What is the difference between additive and multiplicative renormalisations?

Some papers I am looking over at the moment mention both additive and multiplicative renormalisations. What is the difference between them?


Science Advisor
i guess you should provide a specific reference, but here's a guess.

multiplicative renormalization of a coupling [itex]g[/itex] has a counterterm of the form:

[tex]\delta g= g^af(\lambda_i)[/tex]

for some power [itex]a[/itex], while additive renormalization would be

[tex]\delta g= h(\lambda_i)[/tex]

Here [itex]\lambda_i[/itex] are all the other couplings in the theory.

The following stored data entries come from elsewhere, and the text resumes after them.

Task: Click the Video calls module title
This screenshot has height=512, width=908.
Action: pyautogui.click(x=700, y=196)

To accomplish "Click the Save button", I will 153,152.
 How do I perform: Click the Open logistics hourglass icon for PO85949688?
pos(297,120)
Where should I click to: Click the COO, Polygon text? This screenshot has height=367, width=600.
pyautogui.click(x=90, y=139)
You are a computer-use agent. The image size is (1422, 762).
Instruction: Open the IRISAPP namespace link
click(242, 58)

To be general, I include masses as couplings.

An example of the first kind is a fermion mass, while the second kind would be a scalar mass (assuming no SUSY).
In additive renormalization, physicsts wave their hands horizontally; in multiplicative renormalizations, physicsts wave their hands vertically.

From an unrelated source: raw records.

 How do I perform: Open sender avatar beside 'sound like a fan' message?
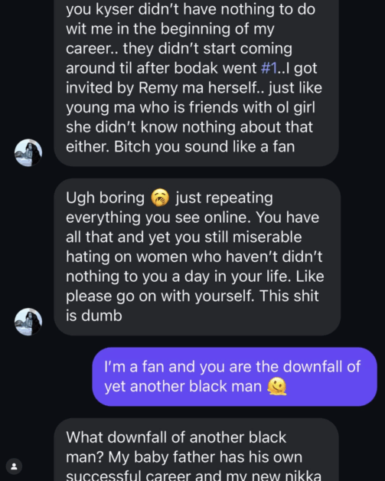pos(28,152)
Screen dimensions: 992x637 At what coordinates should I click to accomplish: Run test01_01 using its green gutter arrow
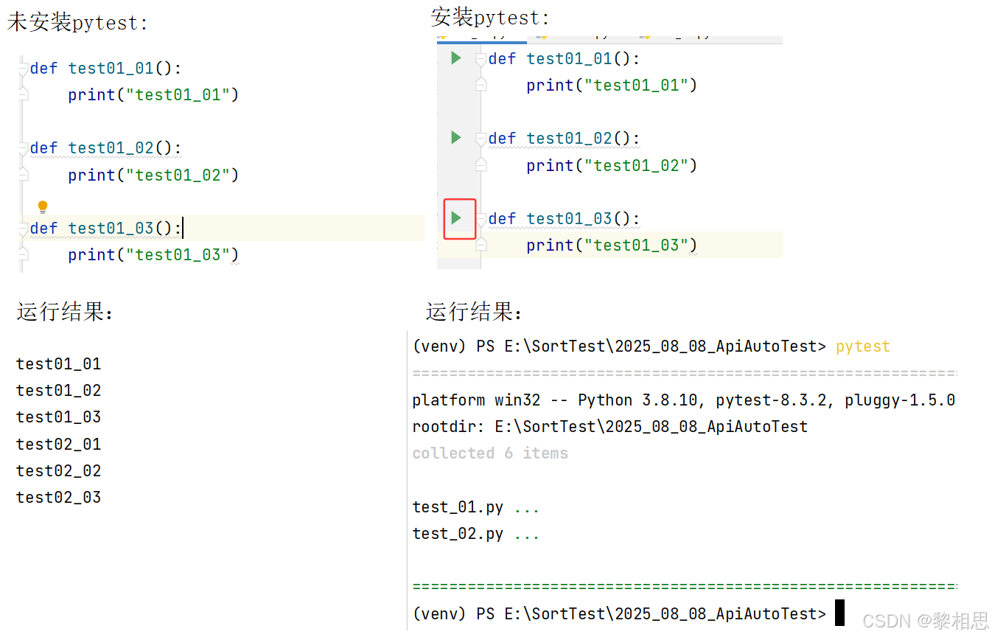(456, 58)
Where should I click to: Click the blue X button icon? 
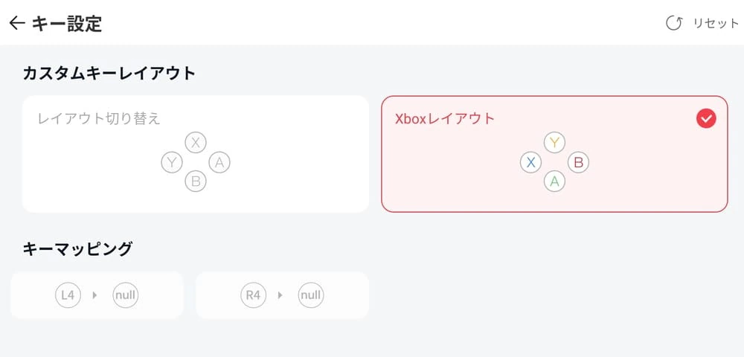(x=531, y=161)
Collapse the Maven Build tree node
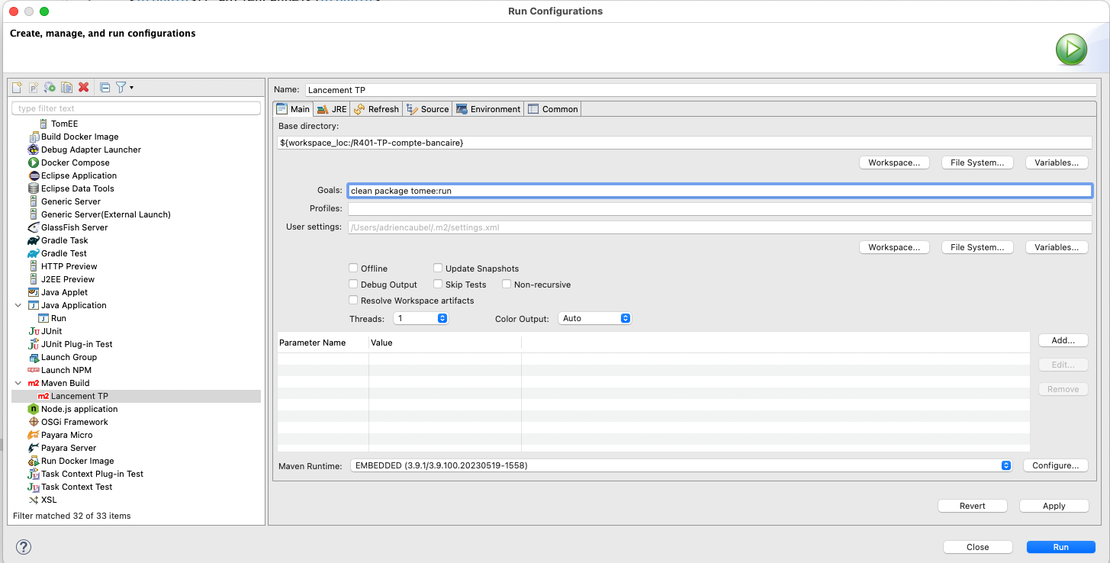Screen dimensions: 1110x563 pyautogui.click(x=18, y=383)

Actually Richard Feynman had the funniest description, relating to "hokus pocus" .... Roger Penrose mentions in his massive THE ROAD TO REALITY on page 674:

...so it seems we are still stuck with a divergent expression for the total amplitude of any genuinely quantum process...from a strict matehmatical viewpoint we have got officially "nowhere in the sense that all our expressions are still "mathematically meaningless".....yet good physicsts will not give up so easily....and they were right not to do so....whatever philosophical position is taken....renormalization is an essential feature..of modern QFT....very few theories pass the test of renormalizability and only those that do pass have a chance of being regarded as acceptable for physics...
Wikipedia has quite a discussion at http://en.wikipedia.org/wiki/Renormalization#Renormalizability
The context in which I came across the terms is the following:

It is a paper on lattice QCD. It first discusses how the Wilson term can be added to the fermion part of the Lagrangian to avoid the fermion doubling problem. It then says that this breaks chiral symmetry since the extra term looks like a mass term. It then says

"The quark mass has both multiplicative and additive renormalisations due to the explicit breaking of chiral symmetry by the wilson term"


Science Advisor
"The quark mass has both multiplicative and additive renormalisations due to the explicit breaking of chiral symmetry by the wilson term"
This should be interpreted precisely as I said in my last post.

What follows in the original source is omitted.